■ Task details ■
Copy each line of the entries below that contains the string "icon".

■ Data for analysis ■
»»

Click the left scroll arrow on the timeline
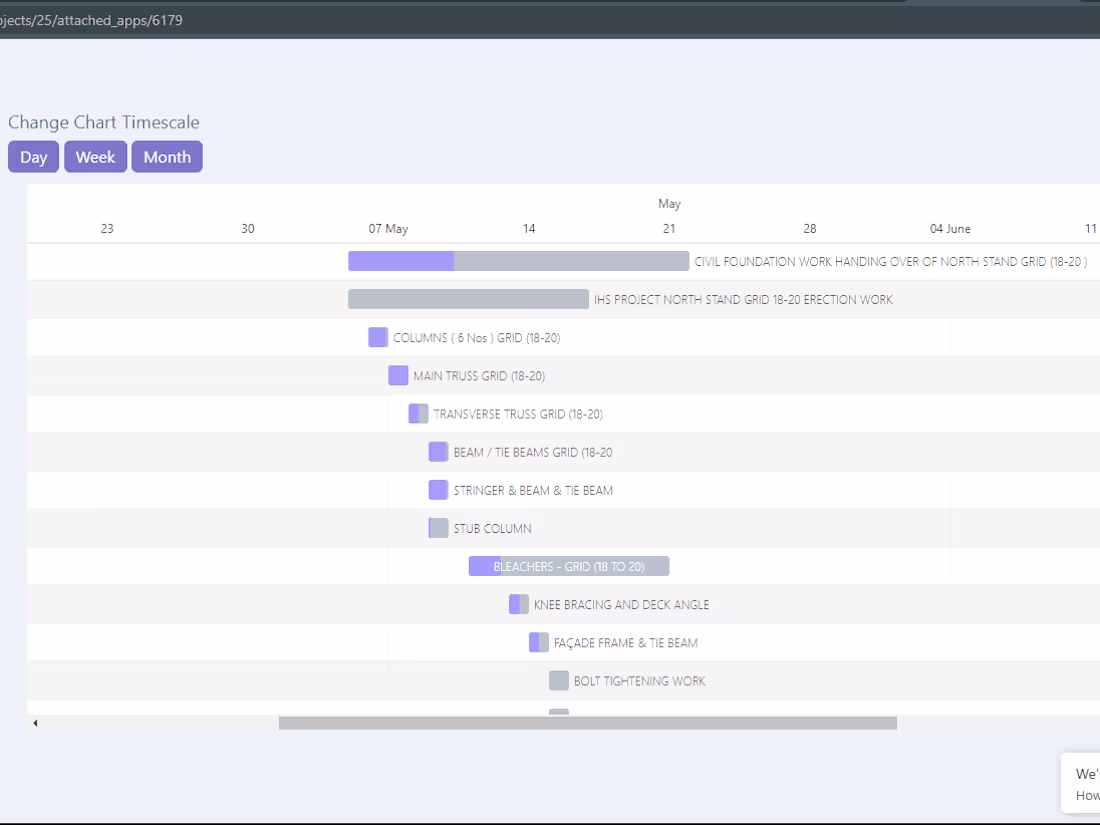[x=35, y=722]
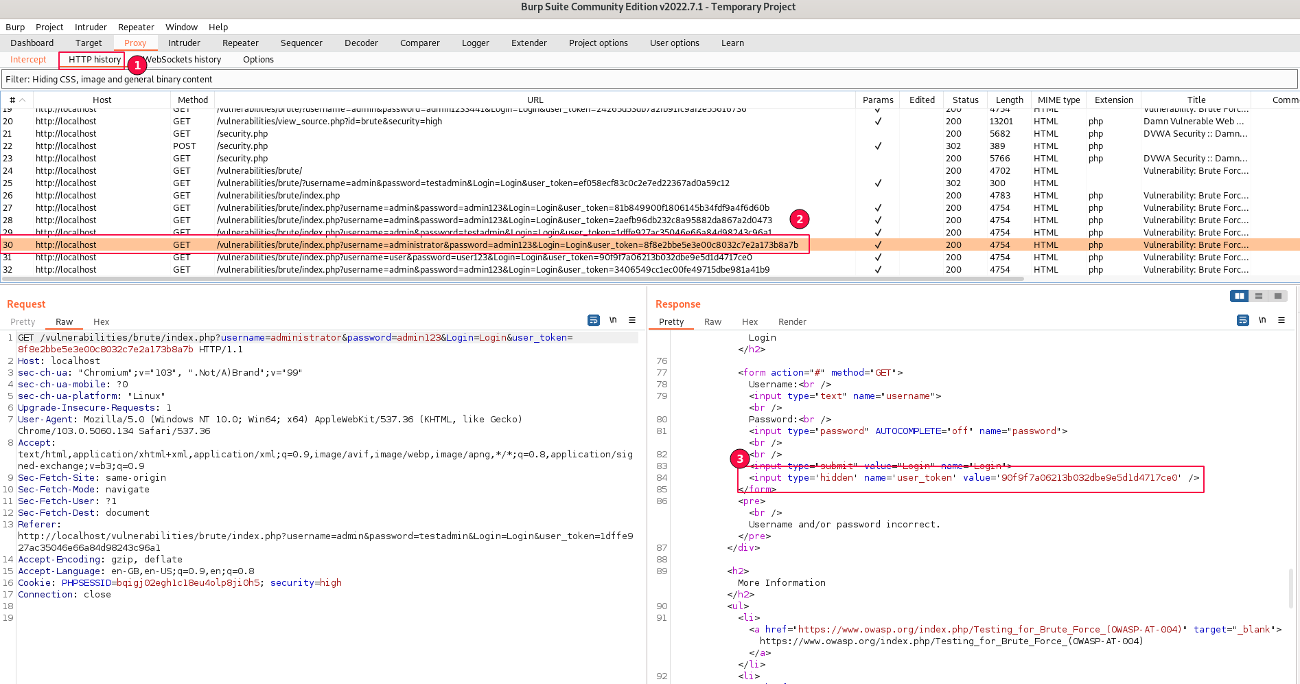The image size is (1300, 684).
Task: Toggle word wrap in the Response panel
Action: (1242, 321)
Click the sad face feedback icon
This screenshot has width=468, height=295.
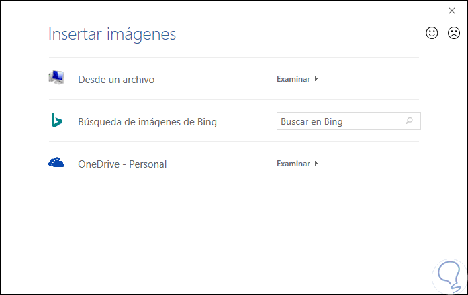coord(453,33)
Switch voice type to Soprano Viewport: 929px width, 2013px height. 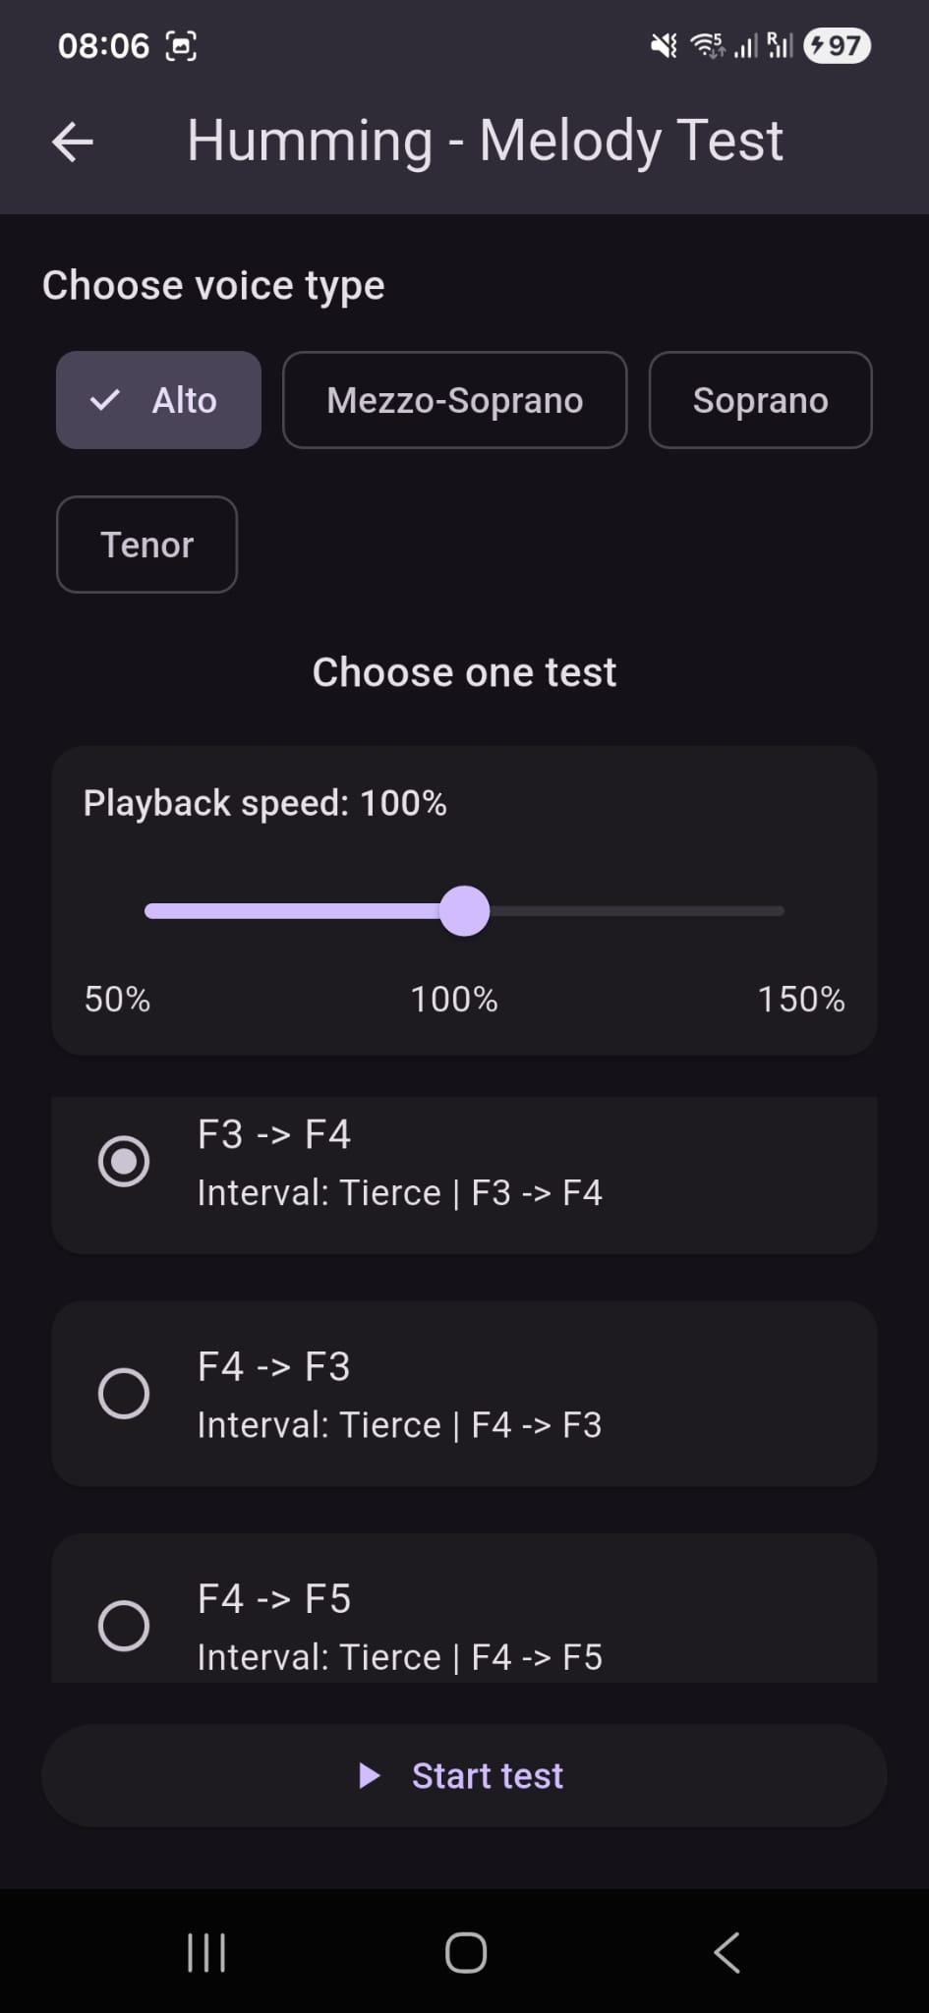tap(760, 400)
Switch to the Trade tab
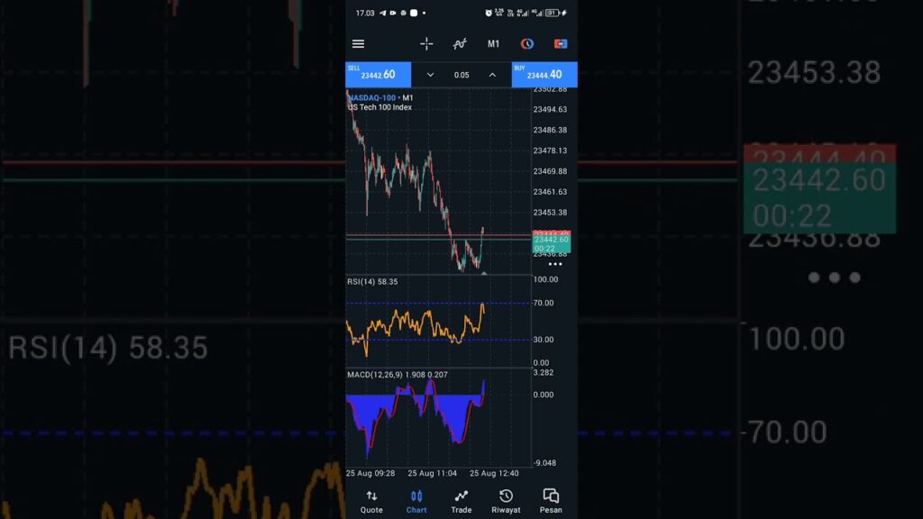 (461, 502)
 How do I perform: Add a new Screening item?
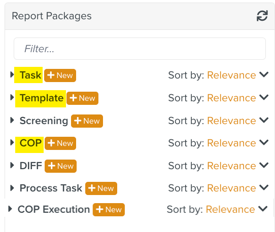pos(87,121)
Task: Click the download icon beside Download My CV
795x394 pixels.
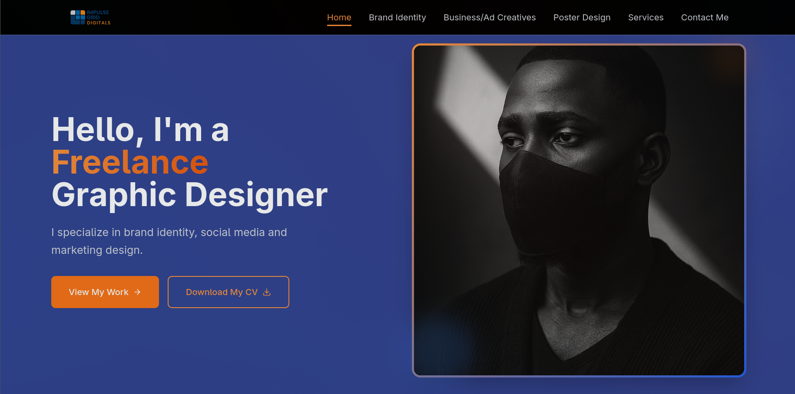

««

■ Exercise output ■
Click the sad face feedback icon
Task: Click the download icon beside Download My CV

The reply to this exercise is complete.